Beitrag von tutor! »

Judo und Erziehung ist ja ein äußerst komplexes Thema....

Mir ging es in erster Linie darum, ob die Geisteshaltung eines Leistungssportlers mit der Geisteshaltung eines Judoka vereinbar sein kann. Kano hat selbst einmal geschrieben, man müsse Wettkämpfe immer auch mit sittlicher Ausbildung verbinden - dann seien sie erzieherisch wertvoll. Er war ja kein Gegner sportlicher Wettkämpfe, sondern es es ging ihm um das "wie".

Wenn man nun mit einer "sittlichen" Geisteshaltung im Leistungssport erfolgreich sein kann, dann steht auch der Leistungssport nicht im Widerspruch zu Kanos Erziehungsgedanken. Dieses sehe ich aus meiner Erfahrung an vielen Beispielen belegt, aber ich sehe acuh Gegenbeispiele, so dass der Schluss zu ziehen ist, dass es keinen Automatismus erzieherischer Wirkungen durch das Betreiben von Judo allein gibt - in welcher Form auch immer es betrieben wird.
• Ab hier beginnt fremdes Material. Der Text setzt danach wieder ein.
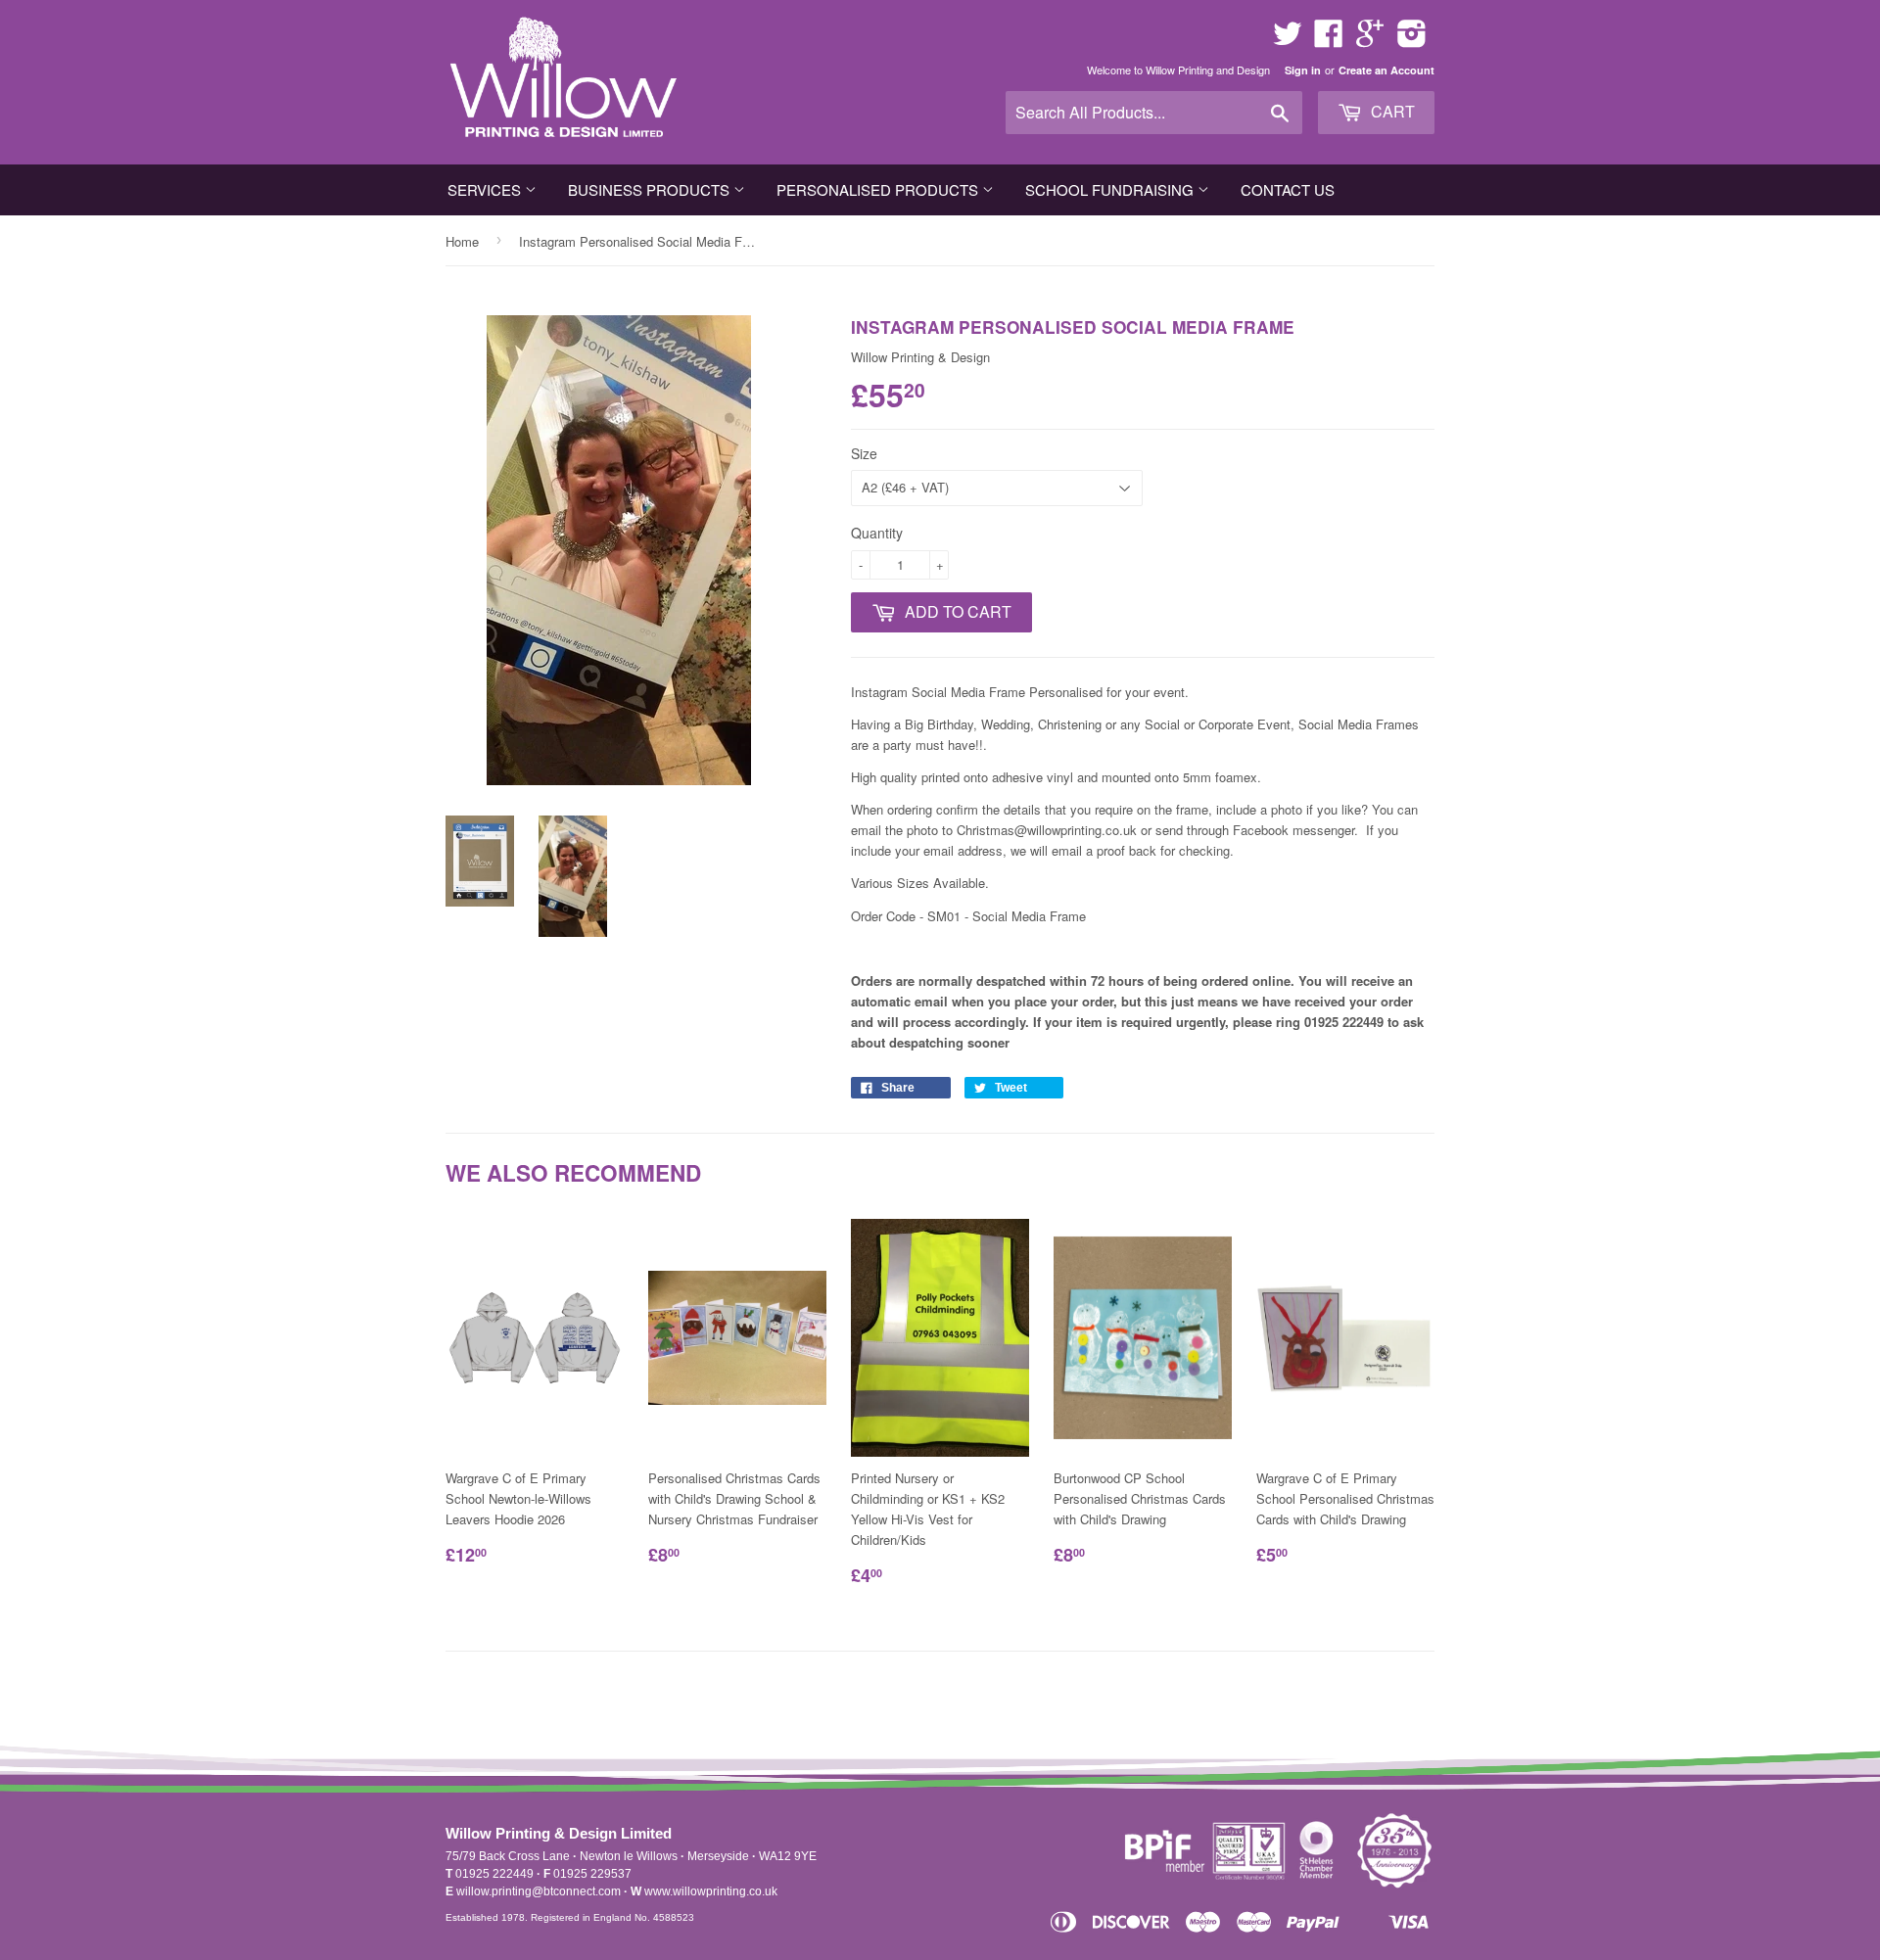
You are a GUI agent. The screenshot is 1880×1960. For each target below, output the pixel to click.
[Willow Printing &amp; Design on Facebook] (1328, 39)
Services (486, 189)
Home (462, 241)
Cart (1391, 111)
Es bedarf immer eines qualifizierten Judopädagogen. Dieser besitzt nach Kano:

"Kentnisse in der Theorie des Kampfes und gleichzeitig das Wissen, das er als Leibeserzieher benötigt sowie Fertigkeiten in der Methode der Leibeserziehung. Als Erzieher hat er fundierte Kenntnisse in der Theorie der Moralerziehung (...). Überdies besitzt er ein tiefes Wissen über Anwendung der Judo-Prinzipien im gesellschaftlichen Leben."
(aus der Dissertation von A. Niehaus, S. 222)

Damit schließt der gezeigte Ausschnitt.